■ Problem to solve ■
Go through the data below. List every line that holds the word "card".

Stored records

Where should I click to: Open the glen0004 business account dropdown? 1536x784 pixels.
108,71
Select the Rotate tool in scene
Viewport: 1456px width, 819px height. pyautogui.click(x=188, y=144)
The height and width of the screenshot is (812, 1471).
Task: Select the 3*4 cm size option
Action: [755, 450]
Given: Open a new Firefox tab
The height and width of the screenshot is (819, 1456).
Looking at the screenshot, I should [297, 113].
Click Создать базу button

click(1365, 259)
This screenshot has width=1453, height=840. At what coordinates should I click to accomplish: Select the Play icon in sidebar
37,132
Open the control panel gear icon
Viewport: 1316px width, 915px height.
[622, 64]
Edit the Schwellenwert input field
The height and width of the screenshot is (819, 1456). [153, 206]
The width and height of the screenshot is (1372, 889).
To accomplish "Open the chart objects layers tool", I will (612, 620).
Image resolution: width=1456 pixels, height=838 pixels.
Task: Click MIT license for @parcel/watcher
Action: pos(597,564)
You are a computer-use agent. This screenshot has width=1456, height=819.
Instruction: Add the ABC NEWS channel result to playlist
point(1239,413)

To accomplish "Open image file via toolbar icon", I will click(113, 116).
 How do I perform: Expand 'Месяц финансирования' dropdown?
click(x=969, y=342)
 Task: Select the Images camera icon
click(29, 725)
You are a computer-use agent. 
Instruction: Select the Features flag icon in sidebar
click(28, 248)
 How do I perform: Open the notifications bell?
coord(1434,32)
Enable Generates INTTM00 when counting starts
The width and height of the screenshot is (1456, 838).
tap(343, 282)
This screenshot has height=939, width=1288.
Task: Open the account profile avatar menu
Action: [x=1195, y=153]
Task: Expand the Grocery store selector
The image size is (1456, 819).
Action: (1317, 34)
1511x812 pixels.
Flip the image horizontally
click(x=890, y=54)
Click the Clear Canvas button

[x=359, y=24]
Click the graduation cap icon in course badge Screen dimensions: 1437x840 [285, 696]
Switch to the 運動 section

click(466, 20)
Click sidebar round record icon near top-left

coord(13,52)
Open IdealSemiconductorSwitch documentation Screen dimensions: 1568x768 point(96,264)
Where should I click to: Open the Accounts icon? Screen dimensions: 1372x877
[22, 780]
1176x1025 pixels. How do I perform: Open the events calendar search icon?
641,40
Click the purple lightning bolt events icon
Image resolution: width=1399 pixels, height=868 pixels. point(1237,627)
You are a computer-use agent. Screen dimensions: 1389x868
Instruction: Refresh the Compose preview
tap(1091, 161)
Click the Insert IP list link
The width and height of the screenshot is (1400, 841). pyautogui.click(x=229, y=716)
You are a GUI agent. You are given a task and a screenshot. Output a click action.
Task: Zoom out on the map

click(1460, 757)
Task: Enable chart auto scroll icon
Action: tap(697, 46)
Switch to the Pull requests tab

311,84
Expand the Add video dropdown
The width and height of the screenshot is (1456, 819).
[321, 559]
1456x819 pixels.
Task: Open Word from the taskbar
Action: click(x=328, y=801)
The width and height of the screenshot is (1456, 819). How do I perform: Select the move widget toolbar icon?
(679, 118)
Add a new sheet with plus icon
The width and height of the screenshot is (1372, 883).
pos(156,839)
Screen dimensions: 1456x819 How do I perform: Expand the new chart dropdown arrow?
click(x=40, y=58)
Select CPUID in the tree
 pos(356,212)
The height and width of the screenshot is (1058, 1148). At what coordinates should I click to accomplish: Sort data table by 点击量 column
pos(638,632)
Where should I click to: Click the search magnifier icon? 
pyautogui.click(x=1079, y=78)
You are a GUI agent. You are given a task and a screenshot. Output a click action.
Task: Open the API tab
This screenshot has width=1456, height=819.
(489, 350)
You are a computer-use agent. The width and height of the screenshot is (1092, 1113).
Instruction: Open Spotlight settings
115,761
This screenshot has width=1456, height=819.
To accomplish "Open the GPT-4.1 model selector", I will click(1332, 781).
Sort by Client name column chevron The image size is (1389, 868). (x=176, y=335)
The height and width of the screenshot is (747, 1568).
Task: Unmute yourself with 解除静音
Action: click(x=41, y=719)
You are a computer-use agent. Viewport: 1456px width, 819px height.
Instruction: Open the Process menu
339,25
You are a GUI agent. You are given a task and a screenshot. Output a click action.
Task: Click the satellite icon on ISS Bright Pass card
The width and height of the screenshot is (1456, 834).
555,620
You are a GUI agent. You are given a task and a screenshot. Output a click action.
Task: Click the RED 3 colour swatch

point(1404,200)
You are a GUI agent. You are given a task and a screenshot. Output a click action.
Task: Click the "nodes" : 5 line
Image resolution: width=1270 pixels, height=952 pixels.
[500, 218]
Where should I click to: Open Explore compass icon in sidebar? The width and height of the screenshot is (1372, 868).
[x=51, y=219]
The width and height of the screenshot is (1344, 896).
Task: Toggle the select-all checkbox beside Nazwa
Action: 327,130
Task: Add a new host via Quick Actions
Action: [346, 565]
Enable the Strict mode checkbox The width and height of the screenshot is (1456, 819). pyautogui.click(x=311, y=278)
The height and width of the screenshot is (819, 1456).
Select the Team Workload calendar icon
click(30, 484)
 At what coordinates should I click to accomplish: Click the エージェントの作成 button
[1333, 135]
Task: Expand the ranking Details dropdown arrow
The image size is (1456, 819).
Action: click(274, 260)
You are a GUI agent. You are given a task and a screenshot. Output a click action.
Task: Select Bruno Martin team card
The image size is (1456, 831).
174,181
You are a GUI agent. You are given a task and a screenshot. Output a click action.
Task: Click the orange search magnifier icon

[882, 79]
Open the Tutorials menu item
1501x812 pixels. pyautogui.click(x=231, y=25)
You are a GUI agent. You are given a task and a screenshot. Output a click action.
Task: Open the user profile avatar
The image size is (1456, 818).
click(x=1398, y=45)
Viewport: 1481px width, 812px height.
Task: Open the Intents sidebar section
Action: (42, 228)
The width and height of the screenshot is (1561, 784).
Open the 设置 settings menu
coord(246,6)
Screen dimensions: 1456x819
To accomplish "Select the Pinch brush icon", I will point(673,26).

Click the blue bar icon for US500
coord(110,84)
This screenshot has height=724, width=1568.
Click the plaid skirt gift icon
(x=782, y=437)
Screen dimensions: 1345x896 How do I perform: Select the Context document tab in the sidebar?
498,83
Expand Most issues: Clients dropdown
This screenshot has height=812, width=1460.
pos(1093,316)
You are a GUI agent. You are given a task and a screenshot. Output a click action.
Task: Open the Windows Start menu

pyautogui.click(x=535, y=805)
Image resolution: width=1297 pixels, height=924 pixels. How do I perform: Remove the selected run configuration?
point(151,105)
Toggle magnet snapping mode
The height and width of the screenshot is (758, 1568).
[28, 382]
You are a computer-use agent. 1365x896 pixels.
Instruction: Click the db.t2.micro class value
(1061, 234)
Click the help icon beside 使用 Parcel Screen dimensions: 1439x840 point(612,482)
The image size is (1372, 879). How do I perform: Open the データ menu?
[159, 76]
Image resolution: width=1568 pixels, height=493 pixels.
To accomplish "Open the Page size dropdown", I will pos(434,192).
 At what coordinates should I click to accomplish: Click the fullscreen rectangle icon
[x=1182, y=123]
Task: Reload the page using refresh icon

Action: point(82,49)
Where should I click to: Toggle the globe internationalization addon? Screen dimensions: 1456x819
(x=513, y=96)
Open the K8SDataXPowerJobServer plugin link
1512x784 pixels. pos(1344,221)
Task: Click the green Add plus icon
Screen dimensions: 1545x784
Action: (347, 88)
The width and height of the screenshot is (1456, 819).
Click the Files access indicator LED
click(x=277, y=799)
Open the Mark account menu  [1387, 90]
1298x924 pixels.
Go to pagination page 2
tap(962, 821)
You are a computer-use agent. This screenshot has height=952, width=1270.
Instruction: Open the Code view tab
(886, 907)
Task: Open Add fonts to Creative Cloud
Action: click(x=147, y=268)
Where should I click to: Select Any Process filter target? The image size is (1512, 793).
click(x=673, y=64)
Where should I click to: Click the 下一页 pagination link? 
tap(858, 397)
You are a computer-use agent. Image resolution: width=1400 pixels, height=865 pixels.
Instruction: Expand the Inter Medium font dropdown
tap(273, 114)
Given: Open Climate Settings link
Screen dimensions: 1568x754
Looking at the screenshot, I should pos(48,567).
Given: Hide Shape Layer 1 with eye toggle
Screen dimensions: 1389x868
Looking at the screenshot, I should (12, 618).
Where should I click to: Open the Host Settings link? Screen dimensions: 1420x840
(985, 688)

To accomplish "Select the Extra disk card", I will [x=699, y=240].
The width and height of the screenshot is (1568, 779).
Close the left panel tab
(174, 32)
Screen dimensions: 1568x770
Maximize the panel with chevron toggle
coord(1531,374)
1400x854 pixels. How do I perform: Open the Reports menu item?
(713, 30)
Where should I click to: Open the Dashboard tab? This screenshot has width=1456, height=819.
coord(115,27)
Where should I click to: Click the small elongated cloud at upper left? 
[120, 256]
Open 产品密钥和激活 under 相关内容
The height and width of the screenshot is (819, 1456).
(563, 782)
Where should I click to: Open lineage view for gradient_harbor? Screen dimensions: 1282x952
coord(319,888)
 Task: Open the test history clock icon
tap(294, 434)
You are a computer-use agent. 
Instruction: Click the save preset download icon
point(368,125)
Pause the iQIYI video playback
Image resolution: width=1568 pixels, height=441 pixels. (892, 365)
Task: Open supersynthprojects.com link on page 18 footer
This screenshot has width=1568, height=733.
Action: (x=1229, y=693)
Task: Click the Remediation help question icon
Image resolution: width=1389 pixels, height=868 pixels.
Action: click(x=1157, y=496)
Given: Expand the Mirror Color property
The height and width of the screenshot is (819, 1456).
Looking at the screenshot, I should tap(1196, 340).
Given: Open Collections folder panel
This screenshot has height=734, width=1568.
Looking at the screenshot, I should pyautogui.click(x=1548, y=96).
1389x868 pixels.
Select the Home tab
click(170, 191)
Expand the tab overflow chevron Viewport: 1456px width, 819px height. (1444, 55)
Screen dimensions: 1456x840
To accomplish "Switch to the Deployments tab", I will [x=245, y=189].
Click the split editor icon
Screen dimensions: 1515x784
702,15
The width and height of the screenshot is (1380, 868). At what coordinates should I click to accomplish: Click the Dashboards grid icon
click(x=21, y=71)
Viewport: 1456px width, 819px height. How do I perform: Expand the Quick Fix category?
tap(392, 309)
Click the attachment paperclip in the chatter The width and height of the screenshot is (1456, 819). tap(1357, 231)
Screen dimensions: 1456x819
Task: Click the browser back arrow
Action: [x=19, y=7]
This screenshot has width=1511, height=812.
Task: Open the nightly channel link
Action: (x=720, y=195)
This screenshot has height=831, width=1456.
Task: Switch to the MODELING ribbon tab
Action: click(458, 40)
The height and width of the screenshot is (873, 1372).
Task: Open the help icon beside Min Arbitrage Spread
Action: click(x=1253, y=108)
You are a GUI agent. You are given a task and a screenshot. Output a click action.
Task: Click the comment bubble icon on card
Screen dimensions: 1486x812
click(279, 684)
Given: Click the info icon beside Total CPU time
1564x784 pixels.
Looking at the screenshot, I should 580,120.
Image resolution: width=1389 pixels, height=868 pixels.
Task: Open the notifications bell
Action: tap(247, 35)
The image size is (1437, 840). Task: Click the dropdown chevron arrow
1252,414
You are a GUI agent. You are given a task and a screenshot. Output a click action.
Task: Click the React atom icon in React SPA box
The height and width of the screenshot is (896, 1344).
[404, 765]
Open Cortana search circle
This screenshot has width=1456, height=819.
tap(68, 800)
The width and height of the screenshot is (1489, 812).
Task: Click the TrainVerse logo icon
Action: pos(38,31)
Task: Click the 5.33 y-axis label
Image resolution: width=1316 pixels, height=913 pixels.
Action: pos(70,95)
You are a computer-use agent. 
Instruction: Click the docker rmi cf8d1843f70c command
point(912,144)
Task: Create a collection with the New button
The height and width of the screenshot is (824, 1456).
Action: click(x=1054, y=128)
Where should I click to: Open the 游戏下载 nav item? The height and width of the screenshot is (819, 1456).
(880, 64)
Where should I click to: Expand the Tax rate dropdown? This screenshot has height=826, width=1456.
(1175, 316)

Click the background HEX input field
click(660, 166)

■ Response ■
Task: Click the satellite icon on ISS Bright Pass card
Task: Select Bruno Martin team card
To accomplish "Select the Extra disk card", I will [x=699, y=240].
Task: Click the comment bubble icon on card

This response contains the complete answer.